(foto Ansa)

Bandiera Bianca

Ci vorrebbe un processo per indagare sulla durata di un processo

Antonio Gurrado

Il caso di un uomo accusato di aver esporto foto osè e ricattato una giovane donna. E del perché dopo anni il dibattimento sia iniziato solo ora

Va a processo un galantuomo accusato di avere estorto foto osé a una giovane donna piemontese, di averle diffuse fra gli amici e di averla ricattata minacciando di stamparle e appenderle nei pressi della caserma in cui lei, nel frattempo, aveva iniziato a prestare servizio come carabiniere. All’inizio della storia la vittima aveva diciannove anni; ora ne ha trentaquattro.
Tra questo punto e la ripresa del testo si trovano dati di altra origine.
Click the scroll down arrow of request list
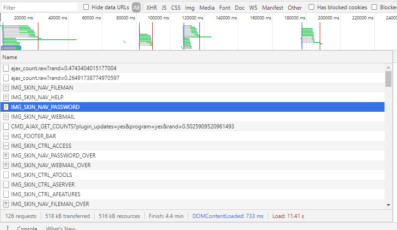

Il processo sarà dunque l’occasione per stabilire tre dettagli piuttosto rilevanti.

 

Anzitutto, la colpa dell’accusato riguardo al fatto che a partire dal 2005 la vittima gli abbia inviato le proprie foto all’interno di un rapporto virtuale che lei credeva essere con un coetaneo ma che invece era con un ultraquarantenne che, per giunta, si spacciava egli stesso per carabiniere. Poi, la colpa dell’accusato riguardo al fatto che nel 2010 la vittima, facendo il proprio ingresso nell’Arma, abbia preteso il troncamento della relazione venendo però indotta dall’uomo a continuare, tramite le minacce di cui sopra. Infine, la colpa dell’uomo riguardo al fatto che la vittima sia riuscita a sporgere denuncia solo nel 2015, trascorrendo con ogni probabilità cinque anni di prostrazione dovuta al condizionamento da parte dell’uomo e alla paura per le sue ritorsioni. Così, una volta appurate queste responsabilità, si potrà magari procedere a capire per colpa di chi o di cosa il processo sia iniziato altri cinque anni dopo, come se niente fosse.